The early days of LiveScript/Javascript were seriously terrifying.
[QUOTE=haloguy234;51318027]The early days of LiveScript/Javascript were seriously terrifying.[/QUOTE]
Now what's truly frightening is some those exploits still exist today because the people patching that stuff don't know about certain exploits from that period.
[QUOTE=Sims_doc;51318075]Now what's truly frightening is some those exploits still exist today because the people patching that stuff don't know about certain exploits from that period.[/QUOTE]
Can you back that claim up? I have huge doubts that developers of say V8 don't know about exploits from ye olden days of js.
Or do you mean "theoretically", in which case that's just cheap.
[QUOTE=helifreak;51317060]Spoken like someone who hasn't had the misfortune of having a printer made in the last decade. It's probably just loading the newest version of the ad for genuine printer ink. Or automatically updating to the newer, slightly more shit version of itself.[/QUOTE]Honestly, I've never seen a driver itself connecting to the internet, it's usually the bloatware that the driver is packaged with.
[QUOTE=haloguy234;51318027]Back in the "golden age" there was seriously dangerous stuff. Before it became a technical standard for browsers to be locked down it was entirely possible to get a virus that wipes the CMOS by just visiting a Web page.
The early days of LiveScript/Javascript were seriously terrifying.[/QUOTE]
I'm talking about much earlier than javascript
I see they're already making strats for Sombra
Video won't load for me, but is this about that atom table thing? Because THAT IS NOT A VULNERABILITY.
[editline]6th November 2016[/editline]
it is NOT undetectable by antimalware
It is literally JUST a method of code injection, like DLL injection. You don't inject to take input. You can't inject into drivers. It can most definitely be detected. You cannot hide it into a printer driver, and you cannot inject it into chrome because they block win32k. Ughhhhh misinformationnnn
[editline]6th November 2016[/editline]
Even if you could, you couldn't get the chrome passwords because how chrome does it.
All injection methods use windows APIs, like, this video angers me so much
[QUOTE=Map in a box;51320499]Video won't load for me, but is this about that atom table thing? Because THAT IS NOT A VULNERABILITY.
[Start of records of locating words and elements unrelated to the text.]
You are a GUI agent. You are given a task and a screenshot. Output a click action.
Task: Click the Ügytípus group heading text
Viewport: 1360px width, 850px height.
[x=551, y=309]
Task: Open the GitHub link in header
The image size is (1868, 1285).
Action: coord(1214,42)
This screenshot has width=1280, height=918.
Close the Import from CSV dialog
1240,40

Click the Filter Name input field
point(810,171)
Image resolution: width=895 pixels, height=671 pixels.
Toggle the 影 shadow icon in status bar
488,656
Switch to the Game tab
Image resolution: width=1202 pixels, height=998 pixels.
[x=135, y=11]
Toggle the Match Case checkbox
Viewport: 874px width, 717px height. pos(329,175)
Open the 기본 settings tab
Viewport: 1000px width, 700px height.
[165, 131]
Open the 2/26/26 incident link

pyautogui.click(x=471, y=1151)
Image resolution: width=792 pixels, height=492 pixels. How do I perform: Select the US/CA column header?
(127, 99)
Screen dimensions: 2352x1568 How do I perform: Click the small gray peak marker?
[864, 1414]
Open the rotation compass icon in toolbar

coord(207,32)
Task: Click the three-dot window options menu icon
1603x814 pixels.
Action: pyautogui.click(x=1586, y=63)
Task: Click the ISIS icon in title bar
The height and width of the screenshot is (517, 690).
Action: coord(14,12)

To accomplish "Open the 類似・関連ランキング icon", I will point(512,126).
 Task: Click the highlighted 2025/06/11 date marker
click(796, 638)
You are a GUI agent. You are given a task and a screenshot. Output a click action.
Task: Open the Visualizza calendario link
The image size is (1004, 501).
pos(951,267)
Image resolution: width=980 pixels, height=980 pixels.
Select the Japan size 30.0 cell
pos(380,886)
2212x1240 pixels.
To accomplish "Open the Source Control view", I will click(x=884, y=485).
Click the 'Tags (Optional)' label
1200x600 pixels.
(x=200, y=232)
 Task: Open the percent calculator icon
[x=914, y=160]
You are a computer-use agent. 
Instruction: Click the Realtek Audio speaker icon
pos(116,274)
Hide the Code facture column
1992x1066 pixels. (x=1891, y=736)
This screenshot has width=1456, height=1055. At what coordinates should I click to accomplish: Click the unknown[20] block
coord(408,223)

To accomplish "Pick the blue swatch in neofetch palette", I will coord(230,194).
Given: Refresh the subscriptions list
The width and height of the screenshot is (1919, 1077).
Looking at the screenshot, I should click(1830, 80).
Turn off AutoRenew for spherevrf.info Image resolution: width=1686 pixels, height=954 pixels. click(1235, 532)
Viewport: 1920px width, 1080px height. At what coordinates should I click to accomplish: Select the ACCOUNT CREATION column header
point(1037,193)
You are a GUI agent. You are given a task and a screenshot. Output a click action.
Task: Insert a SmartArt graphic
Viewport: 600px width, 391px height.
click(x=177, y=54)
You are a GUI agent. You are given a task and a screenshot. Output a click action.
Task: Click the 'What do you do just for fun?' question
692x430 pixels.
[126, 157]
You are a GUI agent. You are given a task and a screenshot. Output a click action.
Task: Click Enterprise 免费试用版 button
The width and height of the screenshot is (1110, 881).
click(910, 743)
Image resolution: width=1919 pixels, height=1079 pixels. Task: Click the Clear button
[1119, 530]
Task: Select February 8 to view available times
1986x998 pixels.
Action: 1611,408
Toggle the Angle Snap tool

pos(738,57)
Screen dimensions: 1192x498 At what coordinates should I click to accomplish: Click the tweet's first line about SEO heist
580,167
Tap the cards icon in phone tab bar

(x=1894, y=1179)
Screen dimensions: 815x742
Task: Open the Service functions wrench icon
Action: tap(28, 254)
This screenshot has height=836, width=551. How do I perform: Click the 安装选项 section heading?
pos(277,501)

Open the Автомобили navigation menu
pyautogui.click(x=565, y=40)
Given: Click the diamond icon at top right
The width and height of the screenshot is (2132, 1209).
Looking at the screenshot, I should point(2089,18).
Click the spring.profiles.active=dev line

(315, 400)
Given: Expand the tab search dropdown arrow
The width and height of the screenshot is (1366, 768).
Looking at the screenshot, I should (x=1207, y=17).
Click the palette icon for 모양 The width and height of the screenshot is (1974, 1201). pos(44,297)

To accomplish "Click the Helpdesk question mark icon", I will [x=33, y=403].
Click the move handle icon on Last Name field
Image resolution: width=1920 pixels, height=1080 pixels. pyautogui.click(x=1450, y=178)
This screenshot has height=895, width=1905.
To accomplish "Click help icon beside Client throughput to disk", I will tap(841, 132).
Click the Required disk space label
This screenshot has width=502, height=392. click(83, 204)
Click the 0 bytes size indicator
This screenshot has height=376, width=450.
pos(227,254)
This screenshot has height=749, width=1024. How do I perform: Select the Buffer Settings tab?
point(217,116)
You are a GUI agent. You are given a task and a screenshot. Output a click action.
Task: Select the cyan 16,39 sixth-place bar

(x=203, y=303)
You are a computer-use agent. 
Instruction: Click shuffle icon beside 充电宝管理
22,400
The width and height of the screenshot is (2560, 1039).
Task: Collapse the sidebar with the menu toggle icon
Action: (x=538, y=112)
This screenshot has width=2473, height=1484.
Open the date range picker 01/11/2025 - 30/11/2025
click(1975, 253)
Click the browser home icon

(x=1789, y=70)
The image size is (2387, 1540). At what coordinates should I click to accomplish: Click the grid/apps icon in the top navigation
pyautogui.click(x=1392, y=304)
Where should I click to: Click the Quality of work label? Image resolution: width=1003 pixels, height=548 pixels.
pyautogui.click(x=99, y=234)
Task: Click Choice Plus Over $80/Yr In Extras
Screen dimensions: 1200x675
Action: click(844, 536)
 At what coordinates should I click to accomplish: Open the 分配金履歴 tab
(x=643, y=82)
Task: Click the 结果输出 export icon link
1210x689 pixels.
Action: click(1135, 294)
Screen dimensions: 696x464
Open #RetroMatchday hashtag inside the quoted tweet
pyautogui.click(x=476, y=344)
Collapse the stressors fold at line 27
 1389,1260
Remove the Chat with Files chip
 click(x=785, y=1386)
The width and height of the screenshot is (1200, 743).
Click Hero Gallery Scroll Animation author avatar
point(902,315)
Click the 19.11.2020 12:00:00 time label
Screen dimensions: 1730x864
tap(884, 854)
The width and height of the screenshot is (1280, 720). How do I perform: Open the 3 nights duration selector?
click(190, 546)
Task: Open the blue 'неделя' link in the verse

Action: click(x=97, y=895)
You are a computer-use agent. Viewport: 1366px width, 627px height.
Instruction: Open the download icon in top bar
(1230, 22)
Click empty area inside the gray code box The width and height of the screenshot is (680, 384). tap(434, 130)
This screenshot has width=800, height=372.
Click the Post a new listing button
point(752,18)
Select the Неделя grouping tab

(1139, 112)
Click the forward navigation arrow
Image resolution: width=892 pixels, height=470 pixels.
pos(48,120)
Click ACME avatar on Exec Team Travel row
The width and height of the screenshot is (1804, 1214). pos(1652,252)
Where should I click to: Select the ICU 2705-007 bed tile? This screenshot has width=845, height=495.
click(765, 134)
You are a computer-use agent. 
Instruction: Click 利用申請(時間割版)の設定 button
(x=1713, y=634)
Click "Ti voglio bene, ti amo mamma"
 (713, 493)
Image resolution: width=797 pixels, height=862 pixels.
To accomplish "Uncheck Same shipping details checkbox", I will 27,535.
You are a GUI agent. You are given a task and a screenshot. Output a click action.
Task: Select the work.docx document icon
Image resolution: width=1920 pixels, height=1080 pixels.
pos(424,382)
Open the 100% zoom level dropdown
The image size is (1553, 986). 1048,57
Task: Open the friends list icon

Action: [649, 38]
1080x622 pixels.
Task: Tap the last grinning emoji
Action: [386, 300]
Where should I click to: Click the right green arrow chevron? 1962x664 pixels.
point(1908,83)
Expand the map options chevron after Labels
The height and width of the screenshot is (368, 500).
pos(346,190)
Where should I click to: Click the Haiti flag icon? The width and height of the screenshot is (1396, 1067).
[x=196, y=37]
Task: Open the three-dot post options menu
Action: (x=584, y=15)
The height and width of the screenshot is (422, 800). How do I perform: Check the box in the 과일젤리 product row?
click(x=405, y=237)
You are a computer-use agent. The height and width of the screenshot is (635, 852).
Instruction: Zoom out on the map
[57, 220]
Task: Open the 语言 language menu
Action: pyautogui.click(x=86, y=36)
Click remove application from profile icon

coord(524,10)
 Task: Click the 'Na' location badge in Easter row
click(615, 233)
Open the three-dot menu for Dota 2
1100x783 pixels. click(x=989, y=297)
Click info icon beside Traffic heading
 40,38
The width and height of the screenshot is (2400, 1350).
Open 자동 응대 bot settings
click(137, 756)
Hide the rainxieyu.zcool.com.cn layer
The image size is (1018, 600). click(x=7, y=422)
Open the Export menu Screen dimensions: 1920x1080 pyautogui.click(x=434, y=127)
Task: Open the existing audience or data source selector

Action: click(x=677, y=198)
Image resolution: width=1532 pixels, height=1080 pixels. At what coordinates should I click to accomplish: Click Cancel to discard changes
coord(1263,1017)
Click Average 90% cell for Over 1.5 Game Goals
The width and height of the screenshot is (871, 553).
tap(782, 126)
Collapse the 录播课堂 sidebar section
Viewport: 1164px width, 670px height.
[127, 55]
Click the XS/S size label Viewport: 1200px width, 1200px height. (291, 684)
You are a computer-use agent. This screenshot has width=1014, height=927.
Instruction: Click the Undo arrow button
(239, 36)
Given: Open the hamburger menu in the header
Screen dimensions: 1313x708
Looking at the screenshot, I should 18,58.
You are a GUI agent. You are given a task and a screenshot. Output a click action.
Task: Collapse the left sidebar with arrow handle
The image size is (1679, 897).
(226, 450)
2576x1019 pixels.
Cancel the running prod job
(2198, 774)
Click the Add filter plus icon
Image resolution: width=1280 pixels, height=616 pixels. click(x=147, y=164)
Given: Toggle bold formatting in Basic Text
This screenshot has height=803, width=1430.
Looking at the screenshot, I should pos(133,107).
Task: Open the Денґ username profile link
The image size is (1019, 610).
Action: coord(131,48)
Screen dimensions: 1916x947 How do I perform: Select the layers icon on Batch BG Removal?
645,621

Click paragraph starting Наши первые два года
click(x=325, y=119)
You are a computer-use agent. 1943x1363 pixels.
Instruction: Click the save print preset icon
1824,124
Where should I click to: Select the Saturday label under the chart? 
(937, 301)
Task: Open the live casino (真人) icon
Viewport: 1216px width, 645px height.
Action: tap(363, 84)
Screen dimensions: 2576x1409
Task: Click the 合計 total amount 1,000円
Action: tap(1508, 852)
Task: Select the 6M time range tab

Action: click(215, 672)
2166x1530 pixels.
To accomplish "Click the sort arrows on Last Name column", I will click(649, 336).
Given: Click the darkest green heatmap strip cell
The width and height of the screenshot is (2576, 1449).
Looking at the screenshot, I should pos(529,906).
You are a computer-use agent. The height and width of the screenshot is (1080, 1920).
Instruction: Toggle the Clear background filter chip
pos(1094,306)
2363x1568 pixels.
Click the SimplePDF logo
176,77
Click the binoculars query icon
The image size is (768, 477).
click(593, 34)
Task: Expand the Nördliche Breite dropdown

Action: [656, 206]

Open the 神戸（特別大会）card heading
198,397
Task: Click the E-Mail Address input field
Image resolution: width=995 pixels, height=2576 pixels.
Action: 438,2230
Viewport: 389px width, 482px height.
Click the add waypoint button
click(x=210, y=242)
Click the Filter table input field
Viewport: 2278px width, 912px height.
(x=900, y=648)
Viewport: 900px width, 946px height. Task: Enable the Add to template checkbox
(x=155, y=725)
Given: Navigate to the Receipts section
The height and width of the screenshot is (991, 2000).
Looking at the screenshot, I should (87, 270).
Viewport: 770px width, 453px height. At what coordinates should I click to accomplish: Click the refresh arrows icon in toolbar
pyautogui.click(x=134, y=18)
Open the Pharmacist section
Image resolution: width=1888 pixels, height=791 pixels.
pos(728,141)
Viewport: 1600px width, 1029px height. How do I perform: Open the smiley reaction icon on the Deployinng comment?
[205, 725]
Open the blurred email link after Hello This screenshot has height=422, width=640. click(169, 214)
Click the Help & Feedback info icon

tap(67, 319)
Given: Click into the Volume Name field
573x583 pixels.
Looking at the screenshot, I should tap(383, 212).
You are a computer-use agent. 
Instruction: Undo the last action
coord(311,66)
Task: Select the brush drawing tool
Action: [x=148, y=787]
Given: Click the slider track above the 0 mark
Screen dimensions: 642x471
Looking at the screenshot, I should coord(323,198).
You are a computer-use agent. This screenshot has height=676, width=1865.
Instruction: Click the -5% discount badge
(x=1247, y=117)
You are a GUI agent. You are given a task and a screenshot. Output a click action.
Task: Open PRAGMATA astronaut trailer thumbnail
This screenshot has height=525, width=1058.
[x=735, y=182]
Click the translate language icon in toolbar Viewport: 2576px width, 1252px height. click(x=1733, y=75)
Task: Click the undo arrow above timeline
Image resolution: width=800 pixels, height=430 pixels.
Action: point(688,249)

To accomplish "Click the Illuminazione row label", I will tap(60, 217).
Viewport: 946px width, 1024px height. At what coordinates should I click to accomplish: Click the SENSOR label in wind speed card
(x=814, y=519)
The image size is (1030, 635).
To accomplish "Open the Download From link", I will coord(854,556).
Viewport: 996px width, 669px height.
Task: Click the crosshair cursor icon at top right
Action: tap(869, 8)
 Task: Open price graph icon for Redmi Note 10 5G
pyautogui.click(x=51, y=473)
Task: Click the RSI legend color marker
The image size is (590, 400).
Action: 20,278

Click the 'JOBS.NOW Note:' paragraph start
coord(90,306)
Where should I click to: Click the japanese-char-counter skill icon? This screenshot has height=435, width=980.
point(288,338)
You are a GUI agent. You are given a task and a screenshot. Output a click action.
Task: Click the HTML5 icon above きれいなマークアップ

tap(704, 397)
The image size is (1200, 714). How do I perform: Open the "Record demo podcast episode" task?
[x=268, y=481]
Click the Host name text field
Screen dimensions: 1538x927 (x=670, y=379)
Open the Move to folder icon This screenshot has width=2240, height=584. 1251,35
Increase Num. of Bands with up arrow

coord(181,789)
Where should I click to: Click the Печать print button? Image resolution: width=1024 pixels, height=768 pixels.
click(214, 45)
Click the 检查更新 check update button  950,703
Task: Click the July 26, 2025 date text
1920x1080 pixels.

[editline]6th November 2016[/editline]
it is NOT undetectable by antimalware
It is literally JUST a method of code injection, like DLL injection. You don't inject to take input. You can't inject into drivers. It can most definitely be detected. You cannot hide it into a printer driver, and you cannot inject it into chrome because they block win32k. Ughhhhh misinformationnnn
[editline]6th November 2016[/editline]
Even if you could, you couldn't get the chrome passwords because how chrome does it.
All injection methods use windows APIs, like, this video angers me so much[/QUOTE]
I was incredulous based on the video as well, but checking the [url=https://breakingmalware.com/injection-techniques/atombombing-brand-new-code-injection-for-windows]blog post[/url] and the Github for the exploit was much more informative.
The main thing to get from the full exploit is that it is capable of injecting and running code [i]without[/i] using any of the following: File system IO, LoadLibrary, WriteProcessMemory, CreateRemoteThread and VirtualAllocEx. This is why it's "undetectable" -- antiviruses do not hook the necessary functions to detect it. And hooking them for each process in the system would likely decrease overall system performance significantly.
And no, Chrome is not immune.
Chromium has recent changes that will make it so it should be, they might not be on live yet. And it's very much so detectable - - there are known avs that intercept apcs.
[editline]7th November 2016[/editline]
And no it would not hamper stability because Antiviruses already hook plenty.